As my trips to New York are usually full of interdisciplinary-genre-hopping, mash-ups of contemporary culture, in the afternoon I attended a program of films and presentations at Lincoln Center. The short opening film was based on the Surrealist’s collaborative, chance-based parlor game Exquisite Corpse (Cadavre Exquis). In the game, each participating artist would draw an image on a sheet of paper, fold the paper to hide their contribution, and pass it on to the next player. The film that was screened used the same strategy to create a dance that was built by a group of performers each limited to eight seconds of material and edited together into a progressive work of choreography resulting in a shared authorship.
The subsequent screening included work from the early 1990’s by the choreographer and director David Gordon who was a member of the legendary composition class taught by the musician Robert Dunn in New York in the 1960’s.

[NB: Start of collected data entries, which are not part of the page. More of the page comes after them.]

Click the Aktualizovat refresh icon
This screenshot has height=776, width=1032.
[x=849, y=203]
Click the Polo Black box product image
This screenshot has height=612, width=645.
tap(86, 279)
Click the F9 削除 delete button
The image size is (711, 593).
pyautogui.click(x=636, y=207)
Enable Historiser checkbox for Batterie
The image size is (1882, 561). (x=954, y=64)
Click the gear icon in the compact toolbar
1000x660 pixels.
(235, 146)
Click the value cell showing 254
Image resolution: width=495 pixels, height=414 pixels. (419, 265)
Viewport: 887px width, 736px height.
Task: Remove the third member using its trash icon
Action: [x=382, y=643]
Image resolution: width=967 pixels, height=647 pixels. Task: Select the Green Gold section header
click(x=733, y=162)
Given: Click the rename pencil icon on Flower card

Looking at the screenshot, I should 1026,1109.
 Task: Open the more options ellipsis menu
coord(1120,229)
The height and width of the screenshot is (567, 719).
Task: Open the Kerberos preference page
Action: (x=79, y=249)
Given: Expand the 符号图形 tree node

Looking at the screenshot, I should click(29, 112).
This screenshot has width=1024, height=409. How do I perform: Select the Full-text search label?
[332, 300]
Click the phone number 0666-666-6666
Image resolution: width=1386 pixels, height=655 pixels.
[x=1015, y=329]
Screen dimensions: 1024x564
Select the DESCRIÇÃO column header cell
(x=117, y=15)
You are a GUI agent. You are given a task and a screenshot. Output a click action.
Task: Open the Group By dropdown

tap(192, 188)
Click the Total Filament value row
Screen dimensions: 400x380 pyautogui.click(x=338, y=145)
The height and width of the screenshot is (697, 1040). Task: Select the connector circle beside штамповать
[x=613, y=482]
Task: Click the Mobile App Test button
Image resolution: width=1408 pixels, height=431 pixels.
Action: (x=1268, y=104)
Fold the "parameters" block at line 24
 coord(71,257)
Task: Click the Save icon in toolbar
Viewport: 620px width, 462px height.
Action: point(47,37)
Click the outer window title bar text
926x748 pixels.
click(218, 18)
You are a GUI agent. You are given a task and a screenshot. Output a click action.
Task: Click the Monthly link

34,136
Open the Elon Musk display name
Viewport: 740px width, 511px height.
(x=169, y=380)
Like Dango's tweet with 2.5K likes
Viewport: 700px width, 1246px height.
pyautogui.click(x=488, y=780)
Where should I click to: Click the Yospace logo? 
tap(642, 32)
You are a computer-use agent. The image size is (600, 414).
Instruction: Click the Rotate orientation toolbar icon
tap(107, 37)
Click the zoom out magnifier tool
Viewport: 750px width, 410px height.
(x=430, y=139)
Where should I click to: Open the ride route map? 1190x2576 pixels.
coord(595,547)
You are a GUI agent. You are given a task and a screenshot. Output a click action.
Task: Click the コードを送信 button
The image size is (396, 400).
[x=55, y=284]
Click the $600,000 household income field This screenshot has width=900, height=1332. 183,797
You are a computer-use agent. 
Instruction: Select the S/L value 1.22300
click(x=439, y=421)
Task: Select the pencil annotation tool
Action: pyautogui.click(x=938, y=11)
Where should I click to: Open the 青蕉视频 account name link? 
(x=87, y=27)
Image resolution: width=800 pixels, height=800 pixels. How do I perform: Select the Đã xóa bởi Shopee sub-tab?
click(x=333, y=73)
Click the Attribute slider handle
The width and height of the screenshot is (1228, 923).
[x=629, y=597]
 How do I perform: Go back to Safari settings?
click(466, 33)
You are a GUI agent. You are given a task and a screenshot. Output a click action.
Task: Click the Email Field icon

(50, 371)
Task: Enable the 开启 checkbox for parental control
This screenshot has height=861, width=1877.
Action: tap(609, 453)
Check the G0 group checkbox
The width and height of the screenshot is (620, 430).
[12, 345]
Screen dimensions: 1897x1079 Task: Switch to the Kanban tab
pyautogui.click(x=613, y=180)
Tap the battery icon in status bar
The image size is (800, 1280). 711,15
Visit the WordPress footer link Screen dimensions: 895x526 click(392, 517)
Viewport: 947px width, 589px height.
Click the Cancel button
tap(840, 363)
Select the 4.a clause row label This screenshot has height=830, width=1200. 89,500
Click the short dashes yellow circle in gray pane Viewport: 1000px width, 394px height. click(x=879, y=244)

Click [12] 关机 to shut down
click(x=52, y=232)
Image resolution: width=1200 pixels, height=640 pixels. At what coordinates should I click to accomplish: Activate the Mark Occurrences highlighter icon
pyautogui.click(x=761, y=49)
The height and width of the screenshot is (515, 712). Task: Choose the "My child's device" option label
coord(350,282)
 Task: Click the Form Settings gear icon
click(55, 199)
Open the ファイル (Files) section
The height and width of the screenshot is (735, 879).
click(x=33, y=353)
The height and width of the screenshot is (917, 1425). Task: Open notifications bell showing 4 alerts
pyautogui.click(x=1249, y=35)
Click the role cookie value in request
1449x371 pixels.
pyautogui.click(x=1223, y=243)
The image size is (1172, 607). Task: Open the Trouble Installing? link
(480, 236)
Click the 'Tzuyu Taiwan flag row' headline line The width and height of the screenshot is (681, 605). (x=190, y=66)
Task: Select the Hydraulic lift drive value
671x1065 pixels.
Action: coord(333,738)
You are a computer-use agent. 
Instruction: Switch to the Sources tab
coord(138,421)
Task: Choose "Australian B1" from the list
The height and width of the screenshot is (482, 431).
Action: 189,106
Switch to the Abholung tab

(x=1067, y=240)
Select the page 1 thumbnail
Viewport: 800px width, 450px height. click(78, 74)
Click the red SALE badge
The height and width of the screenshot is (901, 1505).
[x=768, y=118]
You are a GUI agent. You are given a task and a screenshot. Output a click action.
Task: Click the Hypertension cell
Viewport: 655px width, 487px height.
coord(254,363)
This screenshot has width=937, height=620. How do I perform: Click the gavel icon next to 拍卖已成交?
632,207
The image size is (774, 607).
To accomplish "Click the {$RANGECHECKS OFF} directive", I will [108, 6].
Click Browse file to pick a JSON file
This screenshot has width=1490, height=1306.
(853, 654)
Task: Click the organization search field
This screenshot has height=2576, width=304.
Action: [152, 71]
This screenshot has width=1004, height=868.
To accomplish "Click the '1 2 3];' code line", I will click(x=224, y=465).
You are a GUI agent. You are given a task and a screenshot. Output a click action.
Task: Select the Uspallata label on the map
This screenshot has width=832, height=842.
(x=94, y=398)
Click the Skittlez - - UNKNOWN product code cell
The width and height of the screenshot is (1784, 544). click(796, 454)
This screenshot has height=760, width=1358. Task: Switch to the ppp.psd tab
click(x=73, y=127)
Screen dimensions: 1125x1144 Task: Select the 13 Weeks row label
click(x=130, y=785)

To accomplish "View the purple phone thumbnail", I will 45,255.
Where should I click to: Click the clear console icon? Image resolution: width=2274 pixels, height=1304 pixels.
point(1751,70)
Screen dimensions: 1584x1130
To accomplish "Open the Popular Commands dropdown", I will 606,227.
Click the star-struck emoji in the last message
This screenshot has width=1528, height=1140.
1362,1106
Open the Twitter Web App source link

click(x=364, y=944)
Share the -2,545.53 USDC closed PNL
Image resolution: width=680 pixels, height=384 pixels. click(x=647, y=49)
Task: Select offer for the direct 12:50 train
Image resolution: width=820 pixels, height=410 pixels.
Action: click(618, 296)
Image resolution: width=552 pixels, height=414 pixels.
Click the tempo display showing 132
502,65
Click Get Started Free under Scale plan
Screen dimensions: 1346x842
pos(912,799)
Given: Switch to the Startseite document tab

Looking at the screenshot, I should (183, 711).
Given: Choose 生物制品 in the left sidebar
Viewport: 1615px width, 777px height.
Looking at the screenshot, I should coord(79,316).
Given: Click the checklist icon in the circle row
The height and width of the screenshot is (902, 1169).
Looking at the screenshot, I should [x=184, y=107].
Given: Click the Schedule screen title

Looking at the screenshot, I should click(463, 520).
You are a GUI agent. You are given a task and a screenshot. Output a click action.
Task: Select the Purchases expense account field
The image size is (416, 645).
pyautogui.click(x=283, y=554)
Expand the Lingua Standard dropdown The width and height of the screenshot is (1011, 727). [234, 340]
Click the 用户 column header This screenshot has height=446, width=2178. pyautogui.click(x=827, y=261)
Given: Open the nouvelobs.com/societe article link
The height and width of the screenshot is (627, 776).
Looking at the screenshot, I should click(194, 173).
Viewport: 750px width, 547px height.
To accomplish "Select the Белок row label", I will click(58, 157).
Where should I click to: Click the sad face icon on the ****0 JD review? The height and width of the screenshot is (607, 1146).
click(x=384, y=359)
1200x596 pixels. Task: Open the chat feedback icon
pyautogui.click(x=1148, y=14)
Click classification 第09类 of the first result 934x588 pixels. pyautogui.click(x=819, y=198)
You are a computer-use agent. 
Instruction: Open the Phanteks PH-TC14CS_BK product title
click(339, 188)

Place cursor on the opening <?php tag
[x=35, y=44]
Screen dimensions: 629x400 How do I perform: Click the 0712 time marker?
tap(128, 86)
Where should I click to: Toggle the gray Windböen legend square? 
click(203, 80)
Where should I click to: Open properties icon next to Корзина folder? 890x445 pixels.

The class was the meeting point for a diverse group of artists, writers and performers that led to the formation of the seminal Judson Church Group. Gordon recounted how, at the end of the Douglas Dunn workshop, the participants all submitted their work for consideration to a Modern Dance showcase at the 92nd St. Y and all of them were rejected. In the tradition of the Salon des Refusés, they decided to find a place where they might show their work to one another and were offered the basement of the Judson Memorial Church in Greenwich Village, and the subsequent event in July 1962 which featured the work of the Dunn workshop participants is regarded as the beginning of the postmodernist Judson Dance Theater, one of the most important interdisciplinary work groups in the post-war era.
And finally, I arrived back at my hotel to in time to see Lady Gaga’s halftime performance, which appropriated and deconstructed both nationalism and religion then wove identity based, gender-fluid pop music into the mix. Gaga channeled hopefulness into the otherwise competitive and violent spectacle of the Super Bowl, while appropriating its underlying themes and its extreme visuality. Taken as a piece, my esthetic day-trip was both a post-modern pastiche and an illuminating interdisciplinary primer.